Sie sind leicht zu erkennen, die Abgesandten der russisch-orthodoxen Kirche. Auf der Vollversammlung des Weltkirchenrates in Karlsruhe tragen sie schwarze Gewänder - wie alle orthodoxen Geistlichen. Reich verzierte Kreuze hängen an goldenen Ketten. Um ihren Hals tragen sie ein rotes Band mit dem Delegiertenausweis. Die Russisch-Orthodoxen bewegen sich fast immer im Pulk.
"We are the men in black", scherzt einer der Priester aus Russland. Offiziell heißt es aus der Delegation der Russisch-Orthodoxen, die immerhin die größte der 352 Mitgliedskirchen des Weltkirchenrates stellt: "Die Atmosphäre hier auf der Vollversammlung des Ökumenischen Rates der Kirchen ist sehr freundschaftlich, wir sind seit den frühen1960er Jahren Mitglied."
Viele Teilnehmer des Weltökumene-Gipfels in Karlsruhe schauen jedoch betreten zur Seite, wenn die Männer in Schwarz erscheinen: Denn das russisch-orthodoxe Oberhaupt, Patriarch Kyrill I., gibt dem Angriffskrieg des Präsidenten Wladimir Putin gegen die Ukraine offiziell seinen Segen. Die Schuld an dem blutigen Gemetzel, dem bereits Zehntausende Menschen zum Opfer gefallen sind, gibt der Moskauer Patriarch dem Westen: "Dieser tragische Konflikt ist Teil einer groß angelegten geopolitischen Strategie, die in erster Linie darauf abzielt, Russland zu schwächen."
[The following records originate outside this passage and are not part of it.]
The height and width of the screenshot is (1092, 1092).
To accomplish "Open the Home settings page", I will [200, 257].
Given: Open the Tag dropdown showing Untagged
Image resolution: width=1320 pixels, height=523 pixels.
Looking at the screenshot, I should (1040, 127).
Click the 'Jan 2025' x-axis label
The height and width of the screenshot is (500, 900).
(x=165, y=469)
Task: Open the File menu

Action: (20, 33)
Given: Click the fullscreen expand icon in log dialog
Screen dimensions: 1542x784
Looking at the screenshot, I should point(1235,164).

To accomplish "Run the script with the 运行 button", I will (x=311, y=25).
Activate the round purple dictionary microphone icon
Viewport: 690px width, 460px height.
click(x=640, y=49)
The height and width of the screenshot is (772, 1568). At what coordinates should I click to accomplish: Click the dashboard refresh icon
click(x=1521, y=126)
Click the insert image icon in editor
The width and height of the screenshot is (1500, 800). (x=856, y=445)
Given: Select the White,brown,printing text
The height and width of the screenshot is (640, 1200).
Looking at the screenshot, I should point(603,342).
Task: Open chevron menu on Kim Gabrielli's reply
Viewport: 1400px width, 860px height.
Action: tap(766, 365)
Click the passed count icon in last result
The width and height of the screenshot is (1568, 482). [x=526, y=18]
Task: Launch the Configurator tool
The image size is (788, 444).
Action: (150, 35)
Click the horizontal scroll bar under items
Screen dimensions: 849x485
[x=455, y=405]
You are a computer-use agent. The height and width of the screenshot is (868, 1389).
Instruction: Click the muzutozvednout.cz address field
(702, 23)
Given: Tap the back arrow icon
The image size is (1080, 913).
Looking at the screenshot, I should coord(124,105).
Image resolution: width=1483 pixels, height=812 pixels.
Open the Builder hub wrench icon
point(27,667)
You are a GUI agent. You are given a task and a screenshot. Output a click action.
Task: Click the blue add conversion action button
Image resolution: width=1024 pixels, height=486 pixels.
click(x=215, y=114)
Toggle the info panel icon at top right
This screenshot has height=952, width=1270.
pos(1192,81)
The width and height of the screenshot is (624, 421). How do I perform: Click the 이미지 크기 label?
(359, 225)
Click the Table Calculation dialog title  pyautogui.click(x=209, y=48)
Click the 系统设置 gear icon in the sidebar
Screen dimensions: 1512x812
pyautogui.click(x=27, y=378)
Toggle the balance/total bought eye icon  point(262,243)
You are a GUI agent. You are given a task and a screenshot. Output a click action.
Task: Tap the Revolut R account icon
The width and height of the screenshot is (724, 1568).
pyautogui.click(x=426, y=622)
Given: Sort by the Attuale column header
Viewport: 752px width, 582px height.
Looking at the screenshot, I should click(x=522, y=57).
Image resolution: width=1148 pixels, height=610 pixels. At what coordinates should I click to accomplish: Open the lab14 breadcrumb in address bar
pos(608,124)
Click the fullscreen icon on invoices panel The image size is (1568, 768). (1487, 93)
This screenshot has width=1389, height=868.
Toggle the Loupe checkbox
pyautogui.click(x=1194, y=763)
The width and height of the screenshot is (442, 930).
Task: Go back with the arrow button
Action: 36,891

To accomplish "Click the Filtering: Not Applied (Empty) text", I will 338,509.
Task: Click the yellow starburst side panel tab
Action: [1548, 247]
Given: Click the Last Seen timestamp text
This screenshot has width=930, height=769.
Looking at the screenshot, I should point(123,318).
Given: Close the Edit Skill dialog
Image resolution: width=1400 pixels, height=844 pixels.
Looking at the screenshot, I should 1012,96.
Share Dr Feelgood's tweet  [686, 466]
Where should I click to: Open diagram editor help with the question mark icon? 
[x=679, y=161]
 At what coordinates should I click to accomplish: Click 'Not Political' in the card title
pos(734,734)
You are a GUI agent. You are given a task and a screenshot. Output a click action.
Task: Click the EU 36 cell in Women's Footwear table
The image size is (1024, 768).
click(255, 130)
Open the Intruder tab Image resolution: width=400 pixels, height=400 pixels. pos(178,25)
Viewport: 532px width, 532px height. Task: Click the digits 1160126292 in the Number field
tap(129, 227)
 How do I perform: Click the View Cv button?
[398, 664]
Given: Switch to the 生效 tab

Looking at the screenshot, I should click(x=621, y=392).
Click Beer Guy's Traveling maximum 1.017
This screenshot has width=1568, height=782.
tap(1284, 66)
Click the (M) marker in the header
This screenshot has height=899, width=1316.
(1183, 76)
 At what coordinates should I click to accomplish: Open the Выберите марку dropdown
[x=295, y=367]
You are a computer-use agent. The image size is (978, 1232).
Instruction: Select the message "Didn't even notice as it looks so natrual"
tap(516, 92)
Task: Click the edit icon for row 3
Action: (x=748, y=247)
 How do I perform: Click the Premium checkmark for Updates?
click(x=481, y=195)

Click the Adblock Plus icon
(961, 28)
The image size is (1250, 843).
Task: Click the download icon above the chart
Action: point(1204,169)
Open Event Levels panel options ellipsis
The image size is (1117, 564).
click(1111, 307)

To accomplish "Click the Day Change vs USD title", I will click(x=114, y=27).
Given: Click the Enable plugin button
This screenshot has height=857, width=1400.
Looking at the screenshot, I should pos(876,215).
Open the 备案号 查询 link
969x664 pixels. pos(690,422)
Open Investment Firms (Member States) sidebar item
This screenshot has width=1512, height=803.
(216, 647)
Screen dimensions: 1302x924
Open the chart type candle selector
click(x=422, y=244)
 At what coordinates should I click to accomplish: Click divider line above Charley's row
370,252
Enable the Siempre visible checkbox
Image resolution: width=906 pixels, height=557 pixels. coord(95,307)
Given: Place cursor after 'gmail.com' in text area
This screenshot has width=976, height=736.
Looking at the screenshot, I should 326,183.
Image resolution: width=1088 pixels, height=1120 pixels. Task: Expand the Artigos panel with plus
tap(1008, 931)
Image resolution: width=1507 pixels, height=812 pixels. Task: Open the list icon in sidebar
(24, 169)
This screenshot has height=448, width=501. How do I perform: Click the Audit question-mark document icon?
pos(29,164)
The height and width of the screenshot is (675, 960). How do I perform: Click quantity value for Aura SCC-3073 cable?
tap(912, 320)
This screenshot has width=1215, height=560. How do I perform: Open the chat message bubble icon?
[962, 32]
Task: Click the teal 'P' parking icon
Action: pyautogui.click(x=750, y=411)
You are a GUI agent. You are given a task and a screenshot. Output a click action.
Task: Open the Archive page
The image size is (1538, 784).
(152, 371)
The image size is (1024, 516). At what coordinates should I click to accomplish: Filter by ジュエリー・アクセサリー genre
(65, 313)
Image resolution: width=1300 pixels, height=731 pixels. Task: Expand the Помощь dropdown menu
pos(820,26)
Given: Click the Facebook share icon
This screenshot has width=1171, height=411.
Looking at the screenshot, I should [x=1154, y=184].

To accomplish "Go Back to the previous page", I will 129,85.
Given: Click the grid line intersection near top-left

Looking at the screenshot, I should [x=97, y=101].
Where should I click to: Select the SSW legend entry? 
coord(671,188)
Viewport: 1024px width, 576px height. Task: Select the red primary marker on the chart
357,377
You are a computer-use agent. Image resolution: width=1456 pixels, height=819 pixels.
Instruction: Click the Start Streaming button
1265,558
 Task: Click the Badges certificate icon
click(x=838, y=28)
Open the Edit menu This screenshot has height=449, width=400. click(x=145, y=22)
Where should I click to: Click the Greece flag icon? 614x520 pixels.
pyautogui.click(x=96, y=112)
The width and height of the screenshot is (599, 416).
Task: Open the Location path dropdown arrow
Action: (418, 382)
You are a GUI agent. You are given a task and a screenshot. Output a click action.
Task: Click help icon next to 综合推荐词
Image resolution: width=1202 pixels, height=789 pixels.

Kyrill gilt als enger Vertrauter des Kriegstreibers Putin, an ihm prallen alle Aufrufe, sich für eine diplomatische Lösung einzusetzen, ab. So forderte der geschäftsführende Generalsekretär Ioan Sauca den russisch-orthodoxen Anführer mehrfach auf: "Erheben Sie Ihre Stimme, damit der Krieg beendet werden kann."
Komplizenschaft werfe Schatten auf Versammlung
Eigentlich, so hatte es die Auslandsbischöfin der Evangelischen Kirch in Deutschland (EKD), Petra Bosse-Huber, erhofft, sollte die erste ökumenische Vollversammlung in der Bundesrepublik "ein großes Fest des Glaubens" werden. Doch nun wirft nicht nur Putins Eroberungsfeldzug an sich, sondern auch die offene Komplizenschaft der russisch-orthodoxen Führung einen "Schatten" auf die neuntägige ÖRK-Konferenz in der badischen Metropole - so sagt es Sauca.
Die wenigen Delegierten aus der Ukraine bringen das Töten und Zerstören in ihrer Heimat immer wieder zur Sprache - der Aufschrei der Opfer lässt kaum einen Teilnehmer der Vollversammlung unberührt. Am eindringlichsten beklagt Erzbischof Jewstratij "den brutalen Krieg Russlands gegen uns", der sich nahtlos in eine Jahrhunderte alte Unterwerfungsstrategie gegen die Ukraine einreihe.
Kritik an Patriarch, Lob für Bundespräsident
Putins Ziel sei eine "Entukrainisierung" der Ukraine, betont der orthodoxe Erzbischof von Tschernihiw und Nischyn. Jewstratij stellt auch die Führung der russisch-orthodoxen Kirche rund um Patriarch Kyrill an den Pranger: "Niemand hat das Recht einer Aggression, einem Genozid seinen Segen zu erteilen."
Mit Lob hingegen bedachte der Erzbischof aus dem Norden der Ukraine das deutsche Staatsoberhaupt. Bundespräsident Frank-Walter Steinmeier hatte zum Auftakt in ungewöhnlich scharfer Form Moskaus Waffengang verurteilt. Die russisch-orthodoxe Kirchenleitung führe ihre Gläubigen auf einen "glaubensfeindlichen und blasphemischen Irrweg". Kyrill und seine Anhänger machten sich mit dem "Verbrechen des Krieges gegen die Ukraine gemein", sagte der Bundespräsident.
Die Reaktion des Moskauer Patriarchats ließ nicht lange auf sich warten. Der russisch-orthodoxe Delegationsleiter, Metropolit Antonius, warf Steinmeier vor, sich in die "inneren Angelegenheiten" des Ökumenischen Rates der Kirchen einzumischen. Die Einlassungen Steinmeiers seien "ein Beispiel für den unverschämten Druck eines hochrangigen Vertreters der Staatsmacht" auf den ÖRK.
Die russisch-orthodoxe Kirche (ROK) selbst jedenfalls braucht keinen Druck zu befürchten, jedenfalls nicht vom ÖRK. Nahezu einhellig lehnen die anderen Kirchen Sanktionen gegen die ROK ab - ein Ausschluss der Russen, der Männer in Schwarz, aus dem Weltkirchenrat steht auf der Vollversammlung schon gar nicht zur Debatte.